- Task requirements
1 - According to the project abstract on toehold switches, what have chloroplast cell-free expression systems recently been established as?
2 - Reproduce the project abstract on toehold switches from "Mapping the Thermodynamic" to "that gap directly.".

Individual Final Project

Mapping the Thermodynamic Rules of Toehold Switch Function in Spinach Chloroplast Cell-Free Expression: an LDBT Approach
Abstract
Chloroplast cell-free expression (CFE) systems have recently been established as powerful rapid-prototyping platforms for plastid genetic parts, yet whether these systems can support synthetic RNA logic remains entirely untested. Toehold switches — de novo-designed riboregulators that activate translation in response to specific trigger RNAs — represent the most sophisticated programmable RNA gates in synthetic biology. Machine learning models trained on E. coli CFE data have begun to extract sequence-structure features predictive of switch performance using frameworks like SANDSTORM (Riley et al., 2025), but whether those learned relationships hold in a chloroplast ribosome context is unknown. This project addresses that gap directly.

- Information

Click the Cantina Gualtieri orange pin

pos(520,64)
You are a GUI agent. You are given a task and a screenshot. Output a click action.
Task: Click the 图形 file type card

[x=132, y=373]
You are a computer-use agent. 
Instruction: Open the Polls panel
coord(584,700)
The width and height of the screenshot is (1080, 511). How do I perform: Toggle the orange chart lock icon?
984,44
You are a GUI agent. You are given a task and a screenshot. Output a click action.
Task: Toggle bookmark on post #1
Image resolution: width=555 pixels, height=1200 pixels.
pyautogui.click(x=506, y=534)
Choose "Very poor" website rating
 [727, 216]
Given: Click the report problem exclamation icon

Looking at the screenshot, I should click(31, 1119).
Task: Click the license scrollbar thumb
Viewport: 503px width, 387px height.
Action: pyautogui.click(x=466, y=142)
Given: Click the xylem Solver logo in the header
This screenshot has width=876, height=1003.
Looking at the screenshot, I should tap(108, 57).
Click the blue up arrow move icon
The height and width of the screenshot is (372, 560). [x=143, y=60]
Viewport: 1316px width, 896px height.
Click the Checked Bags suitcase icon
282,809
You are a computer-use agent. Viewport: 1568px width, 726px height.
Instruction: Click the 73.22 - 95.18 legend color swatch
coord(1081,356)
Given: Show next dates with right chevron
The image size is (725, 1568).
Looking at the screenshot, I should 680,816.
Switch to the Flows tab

- Responses by item number
1 - Powerful rapid-prototyping platforms for plastid genetic parts.

2 -
Mapping the Thermodynamic Rules of Toehold Switch Function in Spinach Chloroplast Cell-Free Expression: an LDBT Approach
Abstract
Chloroplast cell-free expression (CFE) systems have recently been established as powerful rapid-prototyping platforms for plastid genetic parts, yet whether these systems can support synthetic RNA logic remains entirely untested. Toehold switches — de novo-designed riboregulators that activate translation in response to specific trigger RNAs — represent the most sophisticated programmable RNA gates in synthetic biology. Machine learning models trained on E. coli CFE data have begun to extract sequence-structure features predictive of switch performance using frameworks like SANDSTORM (Riley et al., 2025), but whether those learned relationships hold in a chloroplast ribosome context is unknown. This project addresses that gap directly.